TO DO => If a record holds a picture, drop the picture and return the rest of the record word for word.

···

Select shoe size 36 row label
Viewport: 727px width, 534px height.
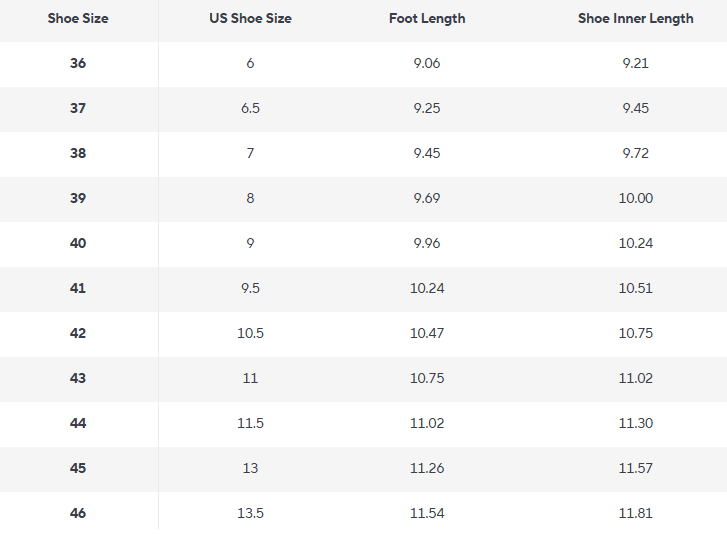pos(78,63)
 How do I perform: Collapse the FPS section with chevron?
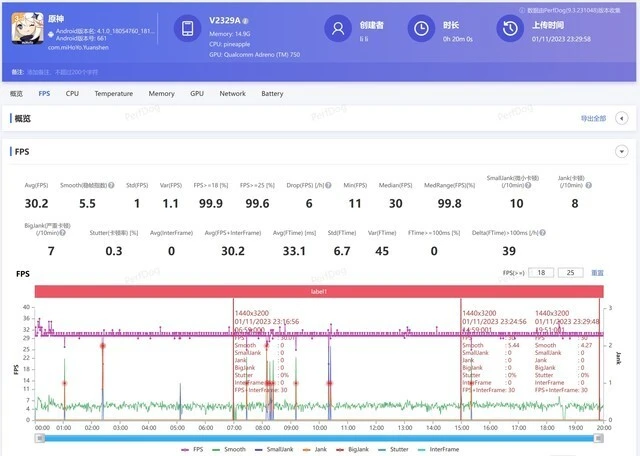621,151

···

SOLUTION TO THIS EXERCISE =>
Select shoe size 36 row label
Viewport: 727px width, 534px height.
pos(78,63)
 How do I perform: Collapse the FPS section with chevron?
621,151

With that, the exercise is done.